Der letzte Stichtag für die Aussaat der Buschbohne ist gemeinhin der 10. Juli.
Foto: Archiv
Lichtenfels – Bohnen sind vielseitig und gesund. Sie haben von Mitte Mai bis Ende Oktober Saison. Stichtag für die letzte Aussaat ist der 10. Juli.

Der Begriff „grüne Bohnen“ fasst verschiedene Pflanzen der Gartenbohne zusammen: Sowohl Stangen- als auch Buschbohnen.

Bei Buschbohnen handelt es sich um die frei wachsende Variante. Stangenbohnen hingegen brauchen eine Stütze während des Wachstums.
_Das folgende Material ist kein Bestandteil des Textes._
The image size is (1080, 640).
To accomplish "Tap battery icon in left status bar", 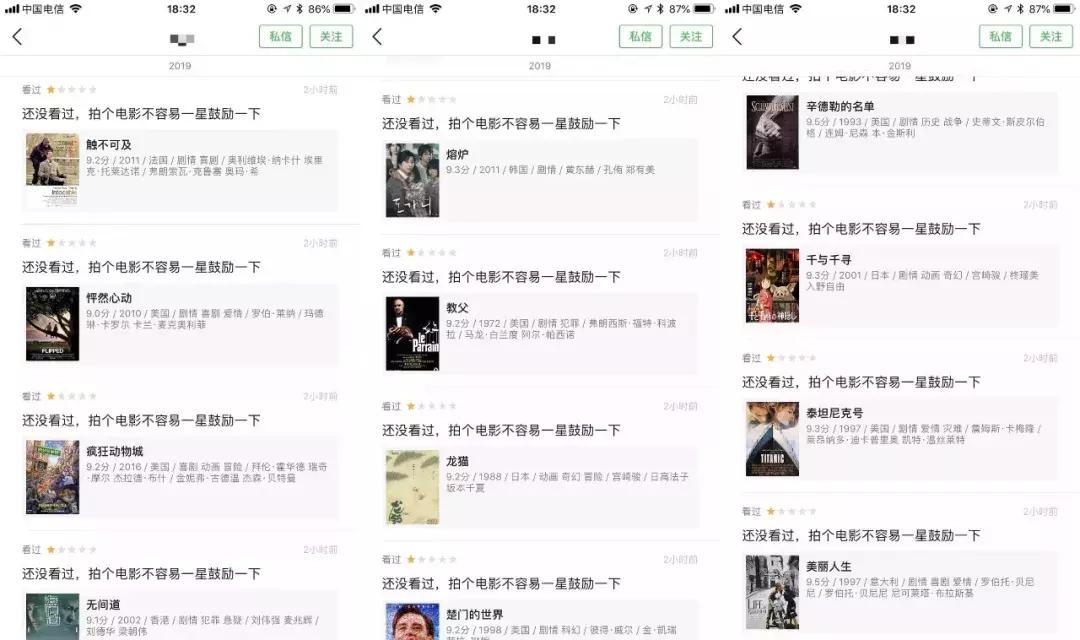I will pyautogui.click(x=344, y=9).
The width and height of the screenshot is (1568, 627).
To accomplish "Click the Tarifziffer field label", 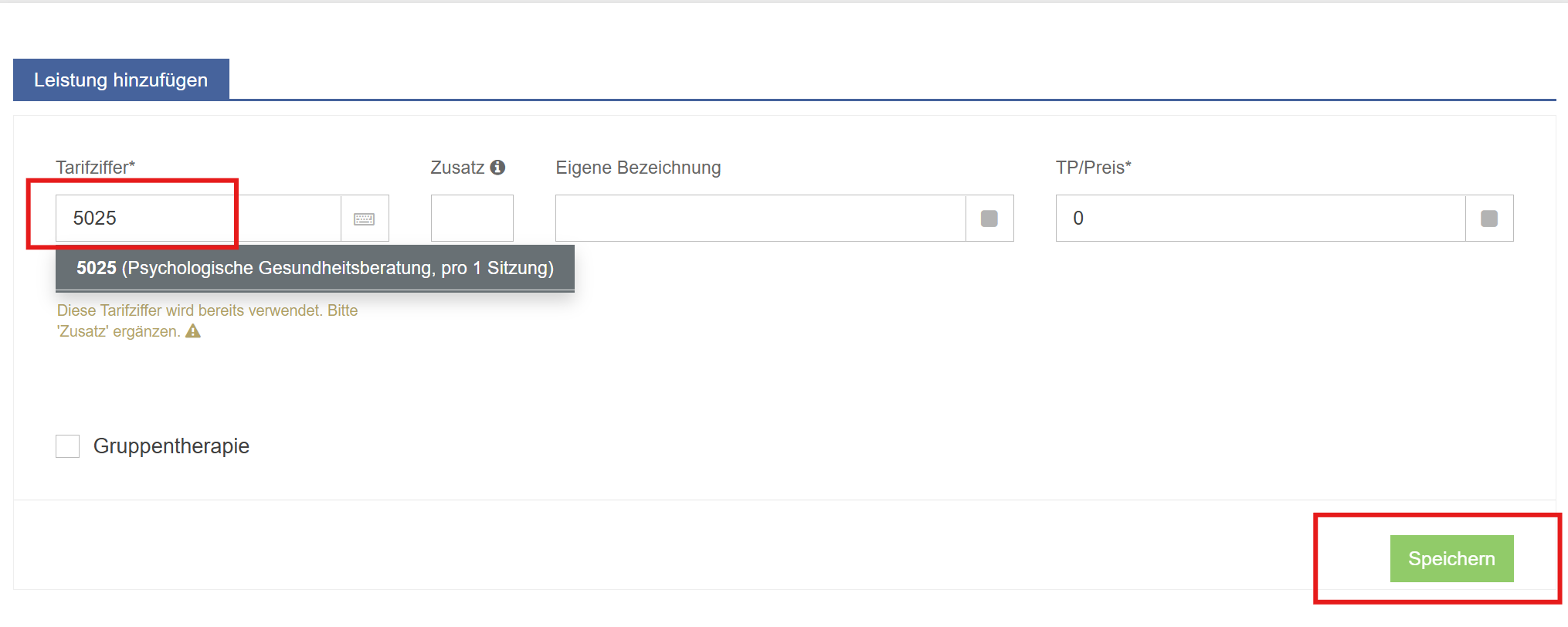I will pos(95,168).
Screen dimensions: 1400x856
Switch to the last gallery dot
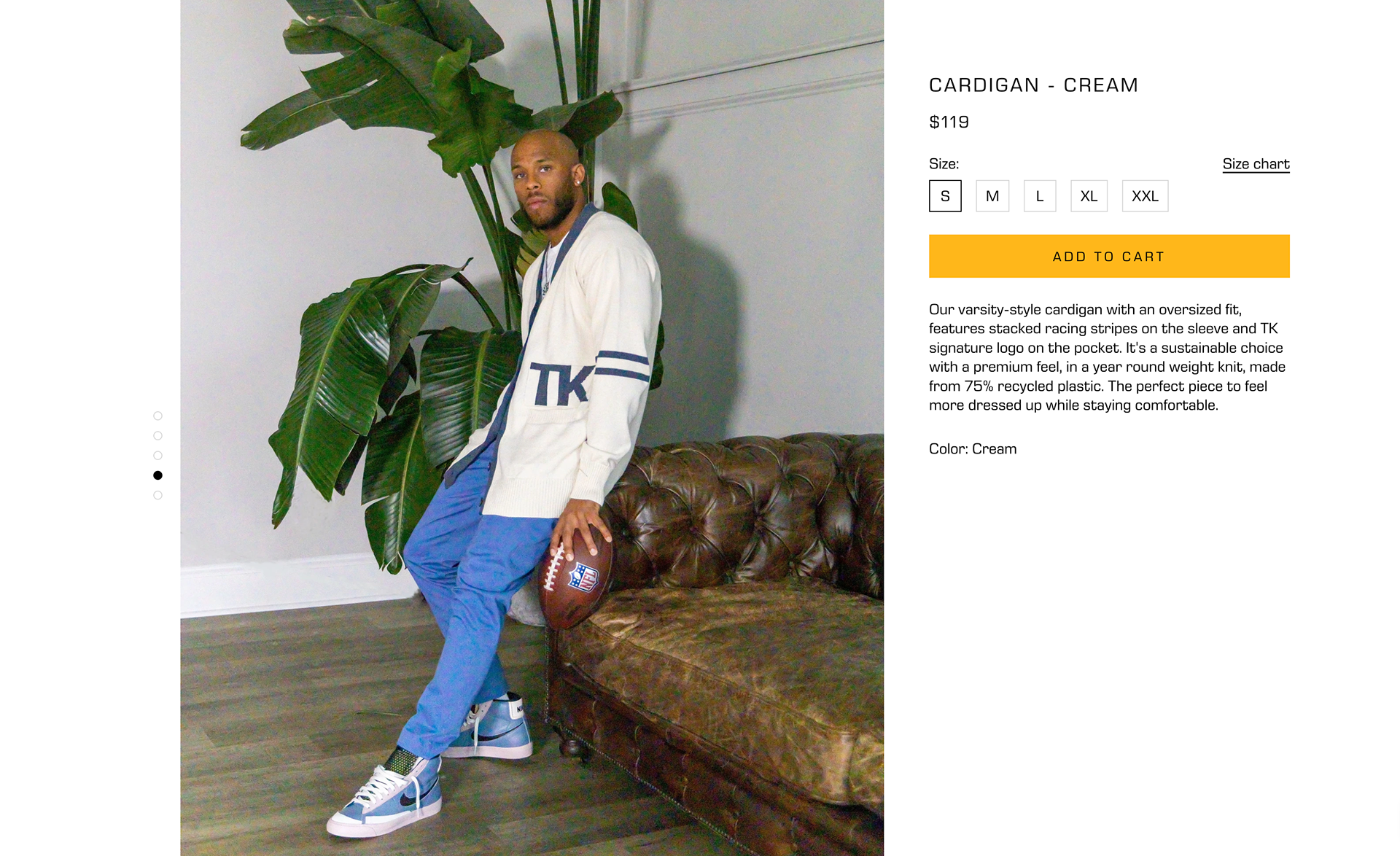pos(158,496)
Bohnen sind gesund und lecker

Grüne Bohnen können im Gegensatz zu vielen anderen Bohnen-Sorten komplett verzehrt werden: Nicht nur die Kerne, sondern auch die Hülsen sind genießbar. Das Gemüse hat bei uns von Mitte Mai bis Ende Oktober Saison.

Grüne Bohnen haben mit 27 Kalorien pro 100 g einen niedrigen Energiegehalt. Sie enthalten beachtliche Mengen der Mineralstoffe Kalium, Calcium, Magnesium, Eisen und Zink und liefern außerdem viele Ballaststoffe.
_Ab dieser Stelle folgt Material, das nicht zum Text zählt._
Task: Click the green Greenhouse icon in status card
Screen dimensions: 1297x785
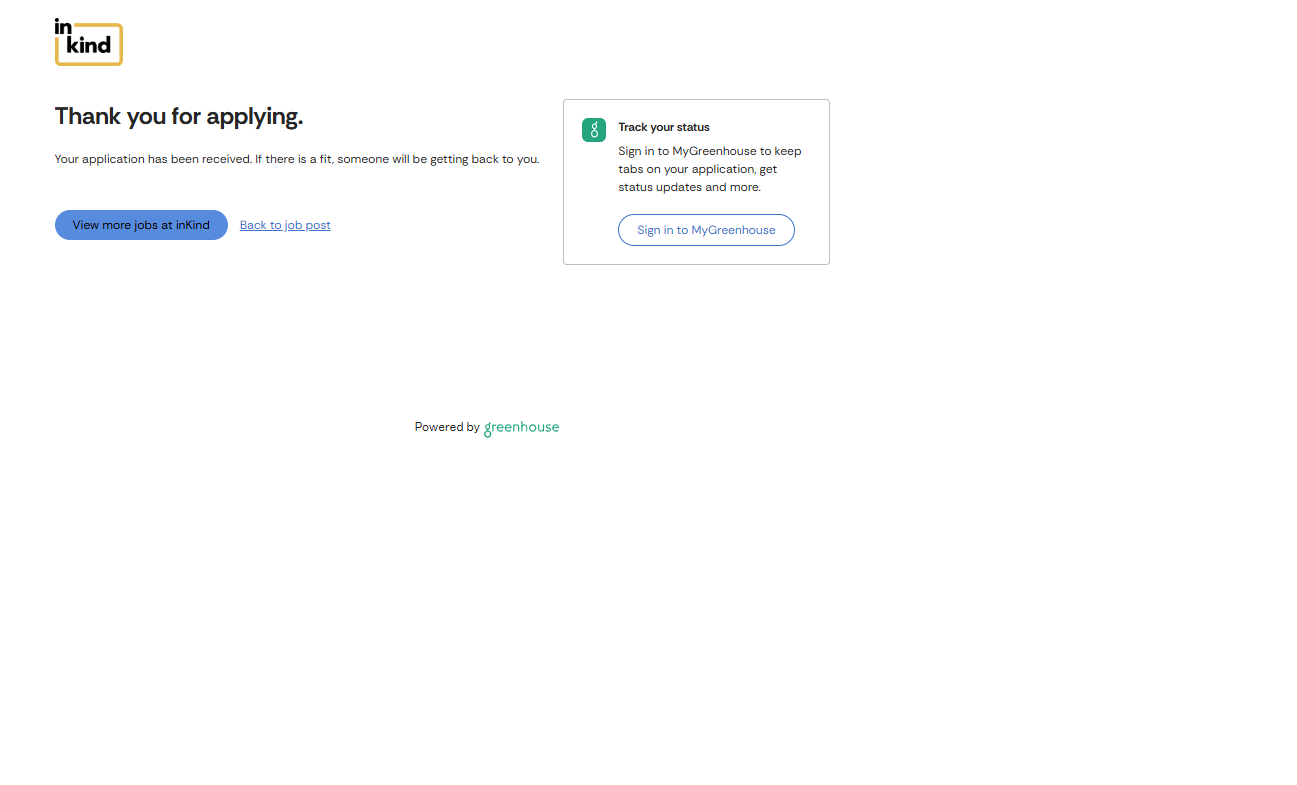Action: point(594,130)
Der 10. Juli gilt als letzter Stichtag für die Aussaat von Buschbohnen. Gefragt sind jetzt schnell wachsende Sorten, denn mit den allmählich abfallenden Temperaturen zum Herbst hin verzögert sich die Reife. Bohnen aber, die in milder Herbstluft heranreifen dürfen, werden zarter, als die hitzegestressten Sommerhülsen.Buschbohnen gedeihen besonders gut, wenn man sie auf kleinen Erdwällen aussät. Das ist vor allem bei schweren Böden angebracht.
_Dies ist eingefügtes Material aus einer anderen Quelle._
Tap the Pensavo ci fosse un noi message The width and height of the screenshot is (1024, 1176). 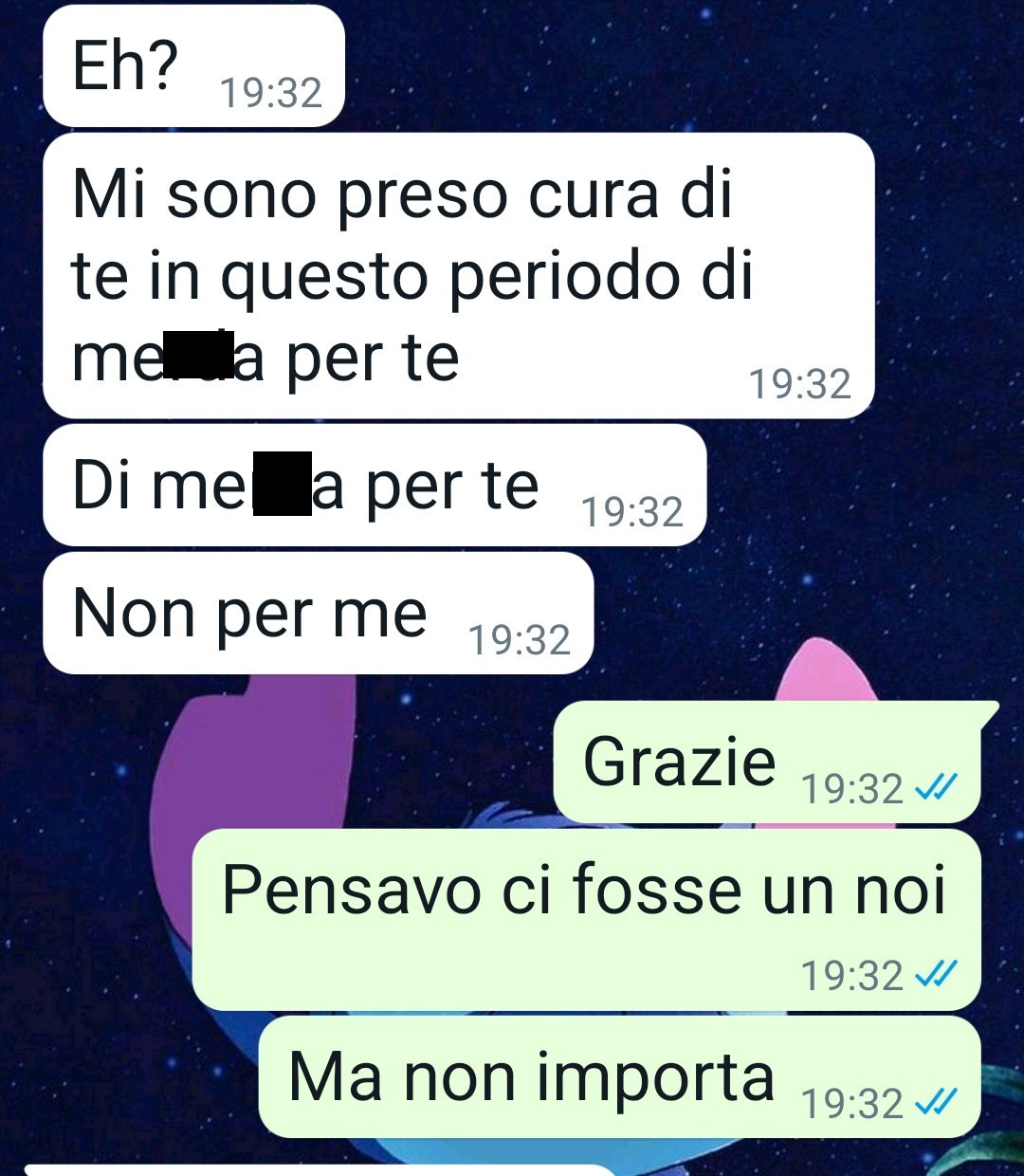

Die Buschbohnen sind schnell herangewachsen. Bei rohen Bohnen ist höchste Vorsicht geboten. Sie sind nämlich sehr giftig. Rohe Bohnen enthalten den Wirkstoff Phasein, der die roten Blutkörperchen verklumpen lässt. Für Kinder können schon wenige Bohnen gefährlich werden. Durch Kochen aber wird diese giftige Substanz zerstört. Man sollte unbedingt Kinder auf diese Gefahr aufmerksam machen.

Buschbohnen nicht düngen

Alle Schmetterlingsblütler, wie Bohnen und Erbsen, haben die Möglichkeit, mithilfe von Knöllchenbakterien an ihren Wurzeln Luftstickstoff zu binden, und gehören deshalb zu den Schwachzehrern.

Es ist nicht angebracht, mineralische Dünger zu verabreichen. Auch frischen Mist vertragen die Bohnen nicht. Sie finden ohnehin meistens genügend Nährstoffe im Boden, so dass auf eine Düngung ganz verzichtet werden kann. Bohnen eignen sich deshalb sehr gut als Vor-, Nach- oder Zwischenkultur.

Stangenbohnen sind wesentlich anspruchsvoller als Buschbohnen. Sie wurzeln tiefer und benötigen daher einen tiefgründigen Boden. Ihre Verwandten, die Feuerbohnen, sind da weniger zimperlich als Busch- und Stangenbohnen. Innerhalb kurzer Zeit hüllen die Pflanzen ein Klettergerüst vollständig ein und werden deshalb von vielen Hobbygärtnern gern in Kübeln gezogen, um Wind und neugierige Blicke von Terrasse oder Balkon fernzuhalten.